Zwar sind beide Elemente akribisch aufeinander abgestimmt, ergeben auch nur zusammen ein Ganzes, lüften aber de facto keine Geheimnisse und überlassen das Gesamtbild doch nur der Fantasie des Betrachters. „Das eigentliche passiert im Betrachter“, erläutert Gottfried Müller das Besondere dieser Werke.

„Das ist sofort zum Selbstläufer geworden“, ist die Verwunderung des Künstlers über diesen sensationellen Erfolg noch zu hören. Auch 13 Jahre nach Beginn der Reihe, die inzwischen 24 Porträts verlorener Gebäude umfasst, klingelt immer noch das Telefon und es gibt Ausstellungsanfragen. So waren die Zeichnungen 2006 in der Pinakothek der Moderne zu sehen, 2010 „bespielten“ sie auf der Architekturbiennale in Venedig einen eigenen Raum und 2012 konnten die Werke in der Eremitage in St. Petersburg bewundert werden.

Offenbar hat diese eigenwillige Kombination aus Zeichnung und Text auch das Interesse an der TU Dortmund geweckt. So wurde Gottfried Müller 2008 von Universität eingeladen, einen Vortrag über seine Arbeit zu halten. Der Kontakt vertiefte sich und ein Professor machte den Künstler auf eine freie Professorenstelle aufmerksam und riet ihm, sich zu bewerben. So ist Gottfried Müller nun seit 2010 Professor an der Fakultät für Architektur und Bauingenieurwesen ohne auch nur ein Semester dieses Fach studiert zu haben.

BEREITGESTELLTES MATERIAL:
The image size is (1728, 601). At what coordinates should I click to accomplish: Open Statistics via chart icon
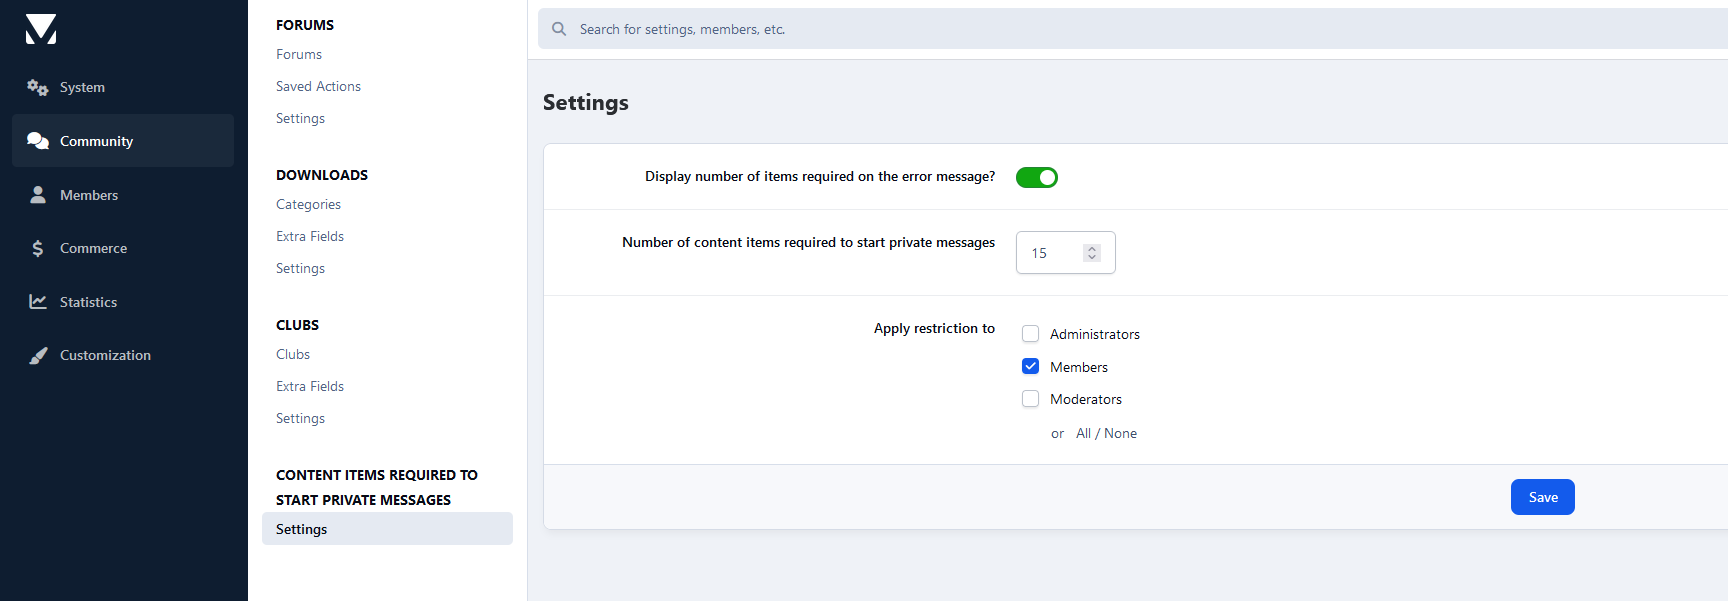(x=38, y=302)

ZU ERLEDIGEN:
1 – Erkläre bitte anhand des Auszugs, weshalb Gottfried Müller 2008 eingeladen wurde, an der TU Dortmund einen Vortrag über seine Arbeit zu halten.
2 – Gib den Abschnitt des Auszugs ab „Zwar sind beide“ bis einschließlich „Besondere dieser Werke.“ erneut wieder und tausche dabei „Geheimnisse“ gegen „Rätsel“ aus.

NUMMERIERTE ANTWORTEN:
1 – Die eigenwillige Kombination aus Zeichnung und Text hatte offenbar auch an der TU Dortmund Interesse geweckt. Deshalb lud ihn die Universität 2008 zu dem Vortrag ein.

2 –
Zwar sind beide Elemente akribisch aufeinander abgestimmt, ergeben auch nur zusammen ein Ganzes, lüften aber de facto keine Rätsel und überlassen das Gesamtbild doch nur der Fantasie des Betrachters. „Das eigentliche passiert im Betrachter“, erläutert Gottfried Müller das Besondere dieser Werke.